A simple new experiment shows how tiny ultrasound shaking at the interfaces between two objects will lower the friction between them – and in some cases, can induce sudden, large jerky motions

New York | Heidelberg, 15 February 2023

Journal cover: The European Physical Journal EWhen high-frequency shaking occurs at an interface between two solids, recent experiments have revealed that the frictional forces between the objects can be weakened. Through a simple new experiment detailed in EPJ E, Julien Léopoldès at Université Gustave Eiffel, Marne la Vallée (formerly at ESPCI Paris) has discovered that mechanical vibrations also enhance structural aging in these systems, and can sometimes trigger sudden, jerking motions.

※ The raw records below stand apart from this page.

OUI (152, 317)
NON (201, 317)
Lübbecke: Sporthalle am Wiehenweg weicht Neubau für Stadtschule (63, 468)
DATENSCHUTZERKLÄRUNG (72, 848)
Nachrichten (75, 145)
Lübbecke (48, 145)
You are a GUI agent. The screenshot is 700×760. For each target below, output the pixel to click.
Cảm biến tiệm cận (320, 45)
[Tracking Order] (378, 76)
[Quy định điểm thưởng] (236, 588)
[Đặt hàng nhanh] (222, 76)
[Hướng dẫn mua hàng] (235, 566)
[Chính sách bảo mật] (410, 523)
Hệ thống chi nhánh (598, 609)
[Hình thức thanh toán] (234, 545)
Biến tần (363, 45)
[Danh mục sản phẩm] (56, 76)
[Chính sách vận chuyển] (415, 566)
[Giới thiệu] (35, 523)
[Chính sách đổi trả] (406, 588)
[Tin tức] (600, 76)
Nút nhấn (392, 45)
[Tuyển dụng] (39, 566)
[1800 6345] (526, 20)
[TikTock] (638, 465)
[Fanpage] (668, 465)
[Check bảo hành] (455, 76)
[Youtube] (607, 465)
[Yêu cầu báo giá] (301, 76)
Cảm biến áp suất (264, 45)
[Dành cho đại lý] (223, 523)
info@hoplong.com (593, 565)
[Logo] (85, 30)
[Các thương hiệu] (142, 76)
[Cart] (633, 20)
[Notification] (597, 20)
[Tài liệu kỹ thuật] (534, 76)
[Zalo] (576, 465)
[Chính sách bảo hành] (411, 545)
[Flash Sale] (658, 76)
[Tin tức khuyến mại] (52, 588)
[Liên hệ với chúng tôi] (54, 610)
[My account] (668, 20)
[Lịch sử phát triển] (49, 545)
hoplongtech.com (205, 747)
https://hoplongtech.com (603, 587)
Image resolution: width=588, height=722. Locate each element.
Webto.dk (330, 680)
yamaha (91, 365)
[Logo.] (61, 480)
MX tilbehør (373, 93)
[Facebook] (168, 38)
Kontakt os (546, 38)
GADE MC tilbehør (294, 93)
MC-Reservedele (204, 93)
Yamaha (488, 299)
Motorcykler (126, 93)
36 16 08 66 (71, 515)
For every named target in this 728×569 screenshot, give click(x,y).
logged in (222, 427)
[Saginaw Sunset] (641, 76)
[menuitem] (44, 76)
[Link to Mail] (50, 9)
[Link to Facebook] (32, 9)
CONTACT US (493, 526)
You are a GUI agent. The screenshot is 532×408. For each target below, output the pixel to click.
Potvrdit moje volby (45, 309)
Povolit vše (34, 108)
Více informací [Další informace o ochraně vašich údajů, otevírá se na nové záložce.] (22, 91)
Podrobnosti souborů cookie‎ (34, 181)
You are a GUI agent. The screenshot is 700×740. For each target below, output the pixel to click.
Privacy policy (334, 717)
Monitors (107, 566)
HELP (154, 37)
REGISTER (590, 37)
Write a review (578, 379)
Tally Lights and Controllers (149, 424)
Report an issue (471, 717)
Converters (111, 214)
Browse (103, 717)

The results could lead to a better understanding of how buildings are weakened by ambient vibrations, and may also help geologists to draw new insights into the mechanisms responsible for triggering earthquakes and landslides.

Elastic waves due to human activity and earthquakes can be found ambiently in the environment and are known to induce fracture. To learn more about their influence, Léopoldès constructed an experiment involving a plastic slider with a roughened surface. Using a spring, the slider was driven over a smooth glass slide at a carefully controlled velocity – ranging between 1 nanometre and 1 centimetre per second. The glass slide was itself attached to an ultrasound transducer – which produced shear vibrations, parallel to its interface with the slider.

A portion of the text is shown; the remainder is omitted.